Friday, June 19, 2009

Anscoflex II

A couple of weeks ago my first test roll of Walmart-developed 120 film came back blank. I'm assuming it was my fault since I was using a vintage Kodak Brownie box camera with expired slide film. Modern negative film is pretty forgiving and is able to capture some kind of image no matter how far off your exposure is. Slide film, on the other hand, has an extremely tight exposure range. Using slide film in a camera with absolutely no exposure controls was probably a bad idea. Still, I was a bit worried that Walmart might not be the best choice for getting medium format film processed. Today, however, I picked up a roll of 120 film and eleven 3" x 3" prints that came out good enough for me. They're all up on Flickr right now. Included with the prints was a tiny little note that says,

The pictures enclosed are off color because the film used was old or affected by heat or humidity, or left in the camera too long after exposure. X-rays, chemicals, moth balls, or finger nail polish vapors can damage film during storage.

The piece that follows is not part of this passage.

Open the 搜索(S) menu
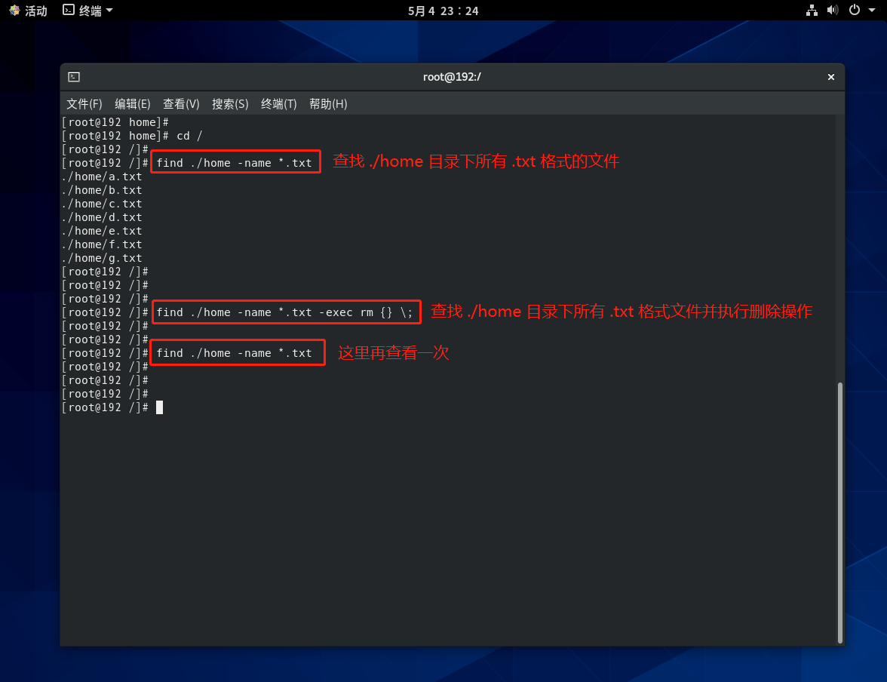 [x=230, y=104]
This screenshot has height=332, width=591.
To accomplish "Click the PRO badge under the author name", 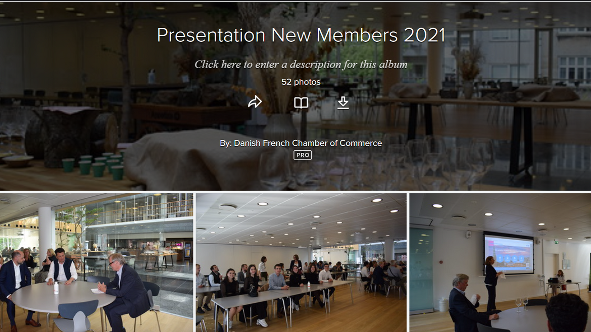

They're right, the prints look a little washed out, but with modern technology, its nothing to fix the images and make them a little more contrasty. I found this particular film frozen within a solid block of ice when defrosting the freezer in my "office." Who knows how it got there or how long ago. Or, the negatives could have just been overexposed. They were taken again with no exposure controls using an Anscoflex II, a camera that deserves recognition, if not for its image making, then for its ingeniously, beautiful design. (I stole the image of the Anscoflex II at right from Friendly Joe, one of my favorite TTV photographers. I highly recommend you check out his flickr stream, especially the Work-A-Day Project.) The point is this: I'm happy with Walmart's film processing. The turnaround, at two weeks, could be a little faster, but the price, $1.56, cannot be beat. Plus, I asked for the film spool to be returned and they actually did return it. If you want to get 120 film developed at Walmart, here's what you do: Ask for some "send out only envelopes." Fill in the top portion with your name as usual. Cross off all the stuff about prints. At the bottom, check the "special instructions" box. Write something like "120 size color negative film. C41 process and print 3" x 3" or whatever size prints you want." If you have slide film write "E6 color slide film." I'm sure they'll do traditional black & white film too. They won't, however, do any cross processing of slide film in regular negative chemicals, so don't even bother to ask. You'll just waste two weeks. Thanks to kennmon at the skateperception forums, where I found out about Walmart's inexpensive 120 processing.